**RECORDS PROVIDED:**

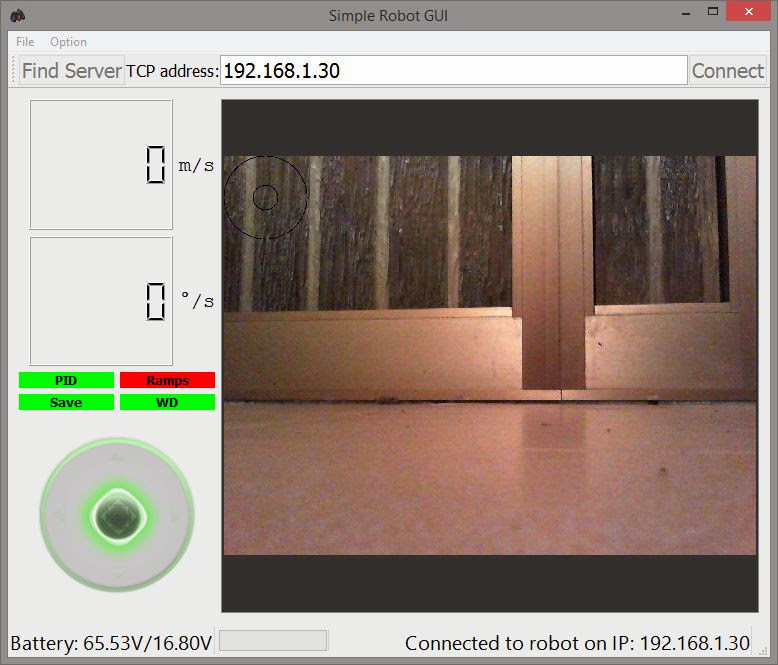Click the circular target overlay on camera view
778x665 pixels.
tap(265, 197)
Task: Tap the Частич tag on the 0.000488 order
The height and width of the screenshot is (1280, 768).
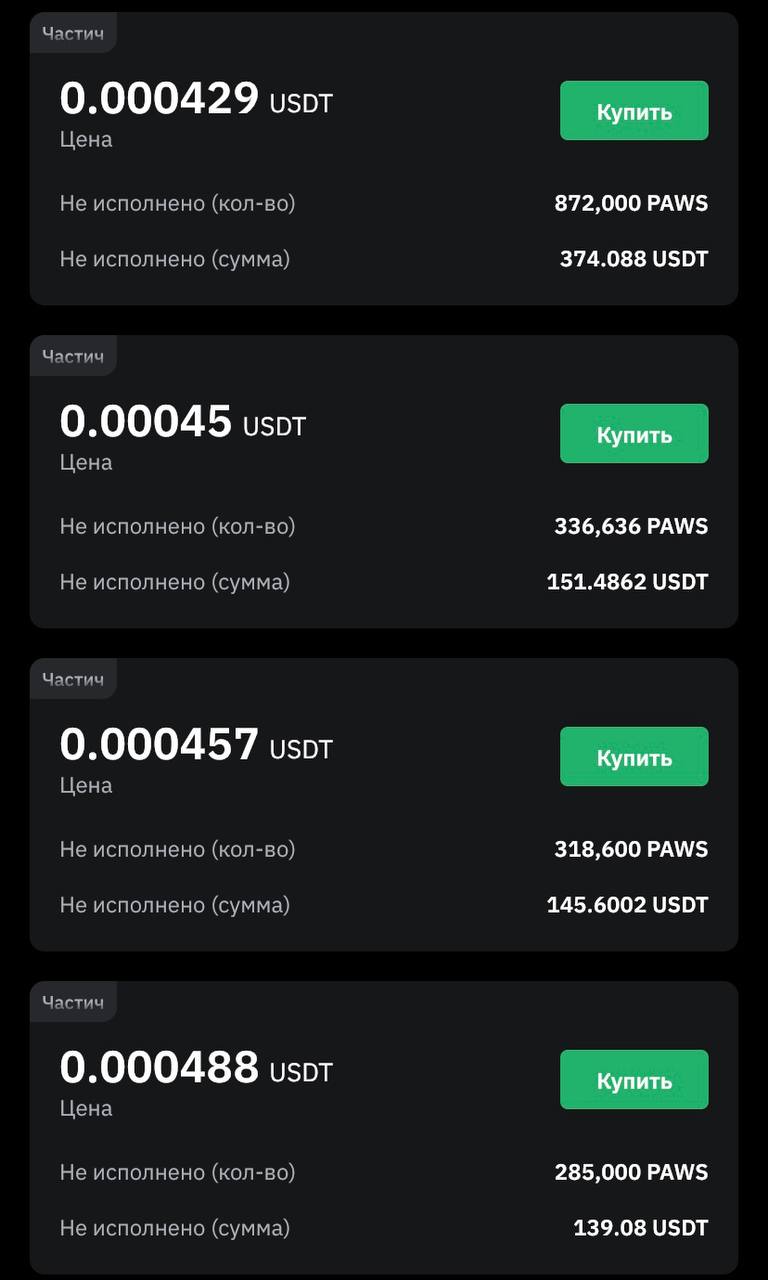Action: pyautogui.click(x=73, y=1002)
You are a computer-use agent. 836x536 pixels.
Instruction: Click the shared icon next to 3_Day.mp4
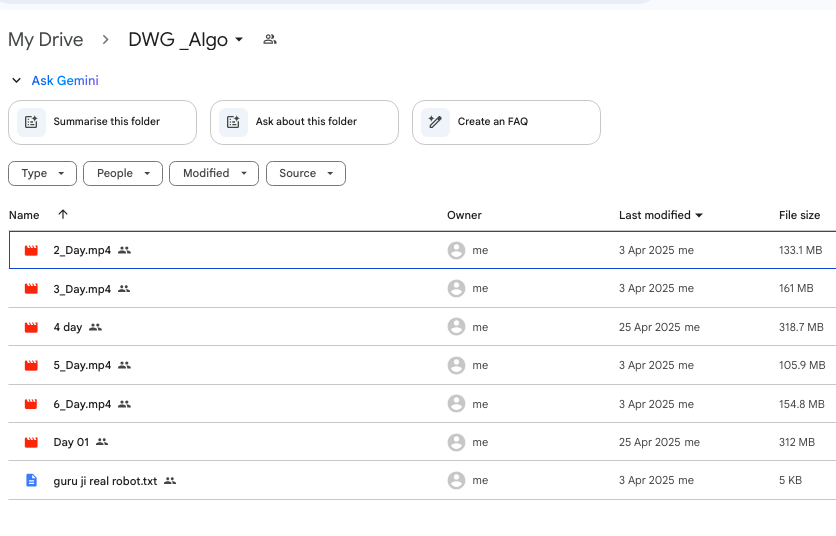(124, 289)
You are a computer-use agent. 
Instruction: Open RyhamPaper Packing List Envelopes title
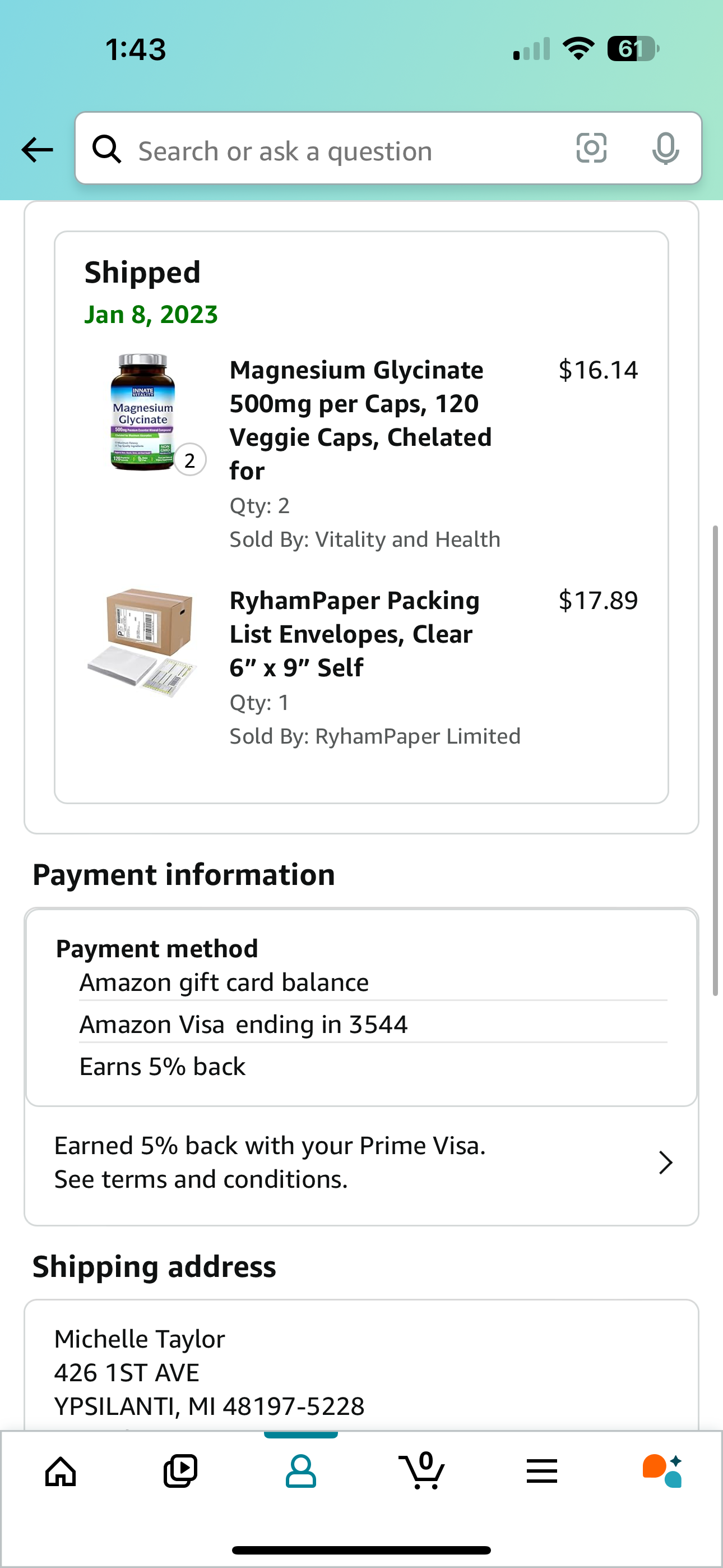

**YOUR ASSIGNMENT:**
Tell how many lines in the data hold the string "computer", giving the number by itself.

**EXERCISE ANSWER:**
2